Bio


I am a Postdoctoral Scholar working with Prof. Akshay Chaudhari and Prof. David Larson in the Department of Radiology at Stanford focusing on evaluating the robustness of large-scale AI models and identifying early disease biomarkers.

Until August 2023, I was a Postdoctoral Scholar in the Computational Neuroimage Science Laboratory (CNS Lab) with Prof. Kilian M. Pohl working on multi-modal machine learning models that can improve the understanding, diagnosis, and treatment of neuropsychiatric disorders.

Previously I completed my PhD at the Chair for Computer Aided Medical Procedures at the Technical University of Munich under the supervision of Prof. Nassir Navab and my dissertation was titled "Learning Robust Representations for Medical Diagnosis". I am passionate about designing trustworthy deep learning methods for challenging applications.

Honors & Awards


  • Best Paper Award, PRedictive Intelligence In MEdicine - PRIME - MICCAI (September 2022)
  • Best Paper Award, Uncertainty for Safe Utilization of Machine Learning in Medical Imaging - UNSURE - MICCAI (September 2021)
  • Graduate Student Travel Award, Medical Image Computing and Computer Assisted Interventions (MICCAI) (October 2019)
  • Best Poster Award, International Conference on Information Processing in Medical Imaging (IPMI) (June 2019)

Boards, Advisory Committees, Professional Organizations


  • Public Relations Officer, MICCAI Student Board (2017 - 2020)

Professional Education


  • Doctor of Philosophy, Technische Universitat Munchen (2021)
  • Master of Science, Technische Universitat Munchen (2017)
  • Bachelor of Science, Aristoteleio College Thessaloniki (2015)
  • PhD, Technical University of Munich, Learning Robust Representations for Medical Diagnosis (2021)
  • M.Sc., Technical University of Munich, Informatics (2017)
  • B.Sc., Aristotle University of Thessaloniki, Informatics (2015)

Stanford Advisors


Current Research and Scholarly Interests


My research focuses on utilizing machine learning models to enhance the understanding, diagnosis, and treatment of clinical disorders.

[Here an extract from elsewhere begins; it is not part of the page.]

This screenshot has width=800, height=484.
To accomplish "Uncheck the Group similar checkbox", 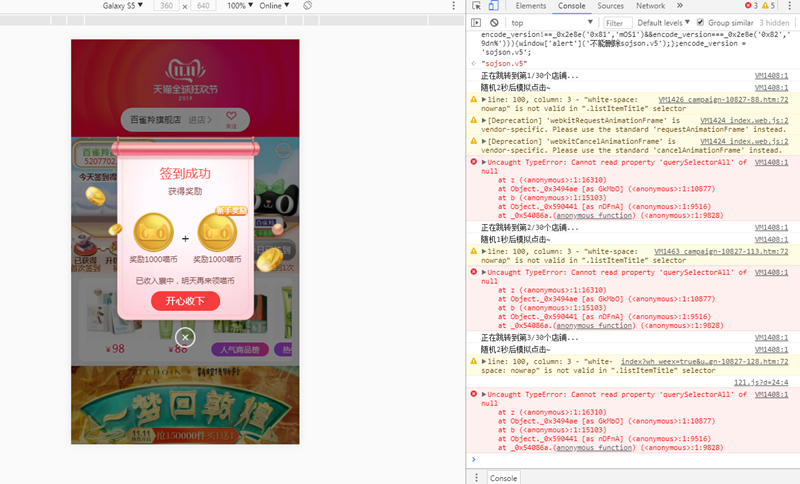I will point(700,22).
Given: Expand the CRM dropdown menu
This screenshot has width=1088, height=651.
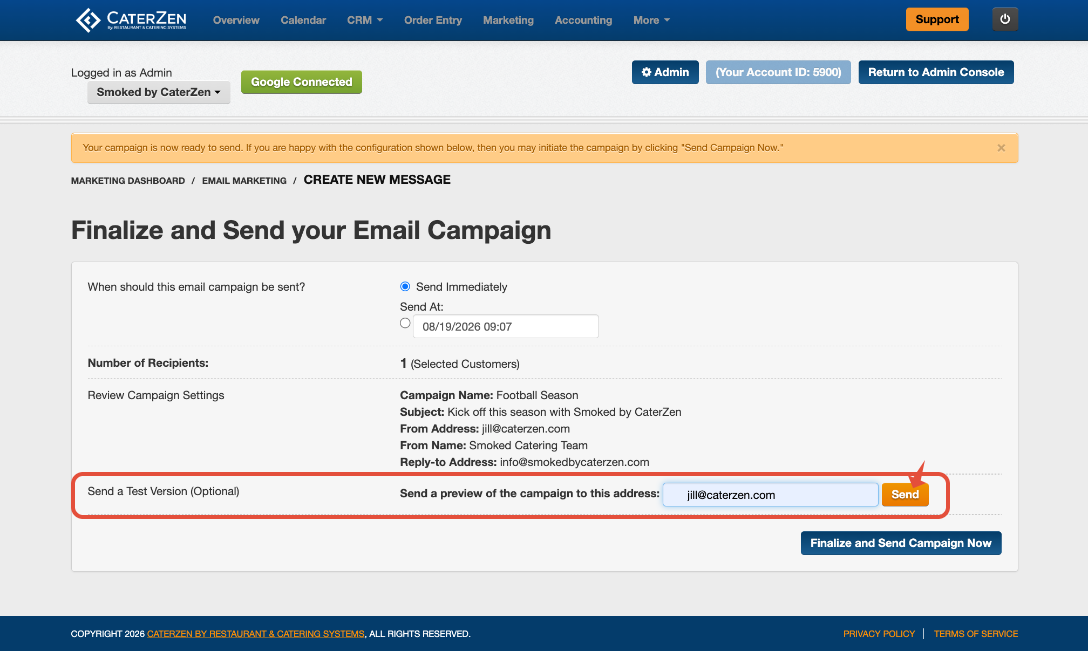Looking at the screenshot, I should [x=364, y=20].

I am interested in multi-modal learning, combining imaging data like MRI and CT scans with non-imaging data such as electronic health records, creating more holistic and accurate diagnostic models. I am also interested in the robustness of deep neural networks under domain shifts, investigating how models perform when faced with changes in input data distributions.
Finally, I am interested in early biomarker identification using AI model interpretability, to enable the early detection and targeted treatment of chronic disorders.

All Publications


  • Spectral Graph Sample Weighting for Interpretable Sub-cohort Analysis in Predictive Models for Neuroimaging. PRedictive Intelligence in MEdicine. PRIME (Workshop) Paschali, M., Jiang, Y. H., Siegel, S., Gonzalez, C., Pohl, K. M., Chaudhari, A., Zhao, Q. 2025; 15155: 24-34

    Abstract

    Recent advancements in medicine have confirmed that brain disorders often comprise multiple subtypes of mechanisms, developmental trajectories, or severity levels. Such heterogeneity is often associated with demographic aspects (e.g., sex) or disease-related contributors (e.g., genetics). Thus, the predictive power of machine learning models used for symptom prediction varies across subjects based on such factors. To model this heterogeneity, one can assign each training sample a factor-dependent weight, which modulates the subject's contribution to the overall objective loss function. To this end, we propose to model the subject weights as a linear combination of the eigenbases of a spectral population graph that captures the similarity of factors across subjects. In doing so, the learned weights smoothly vary across the graph, highlighting sub-cohorts with high and low predictability. Our proposed sample weighting scheme is evaluated on two tasks. First, we predict initiation of heavy alcohol drinking in young adulthood from imaging and neuropsychological measures from the National Consortium on Alcohol and NeuroDevelopment in Adolescence (NCANDA). Next, we detect Dementia vs. Mild Cognitive Impairment (MCI) using imaging and demographic measurements in subjects from the Alzheimer's Disease Neuroimaging Initiative (ADNI). Compared to existing sample weighting schemes, our sample weights improve interpretability and highlight sub-cohorts with distinct characteristics and varying model accuracy.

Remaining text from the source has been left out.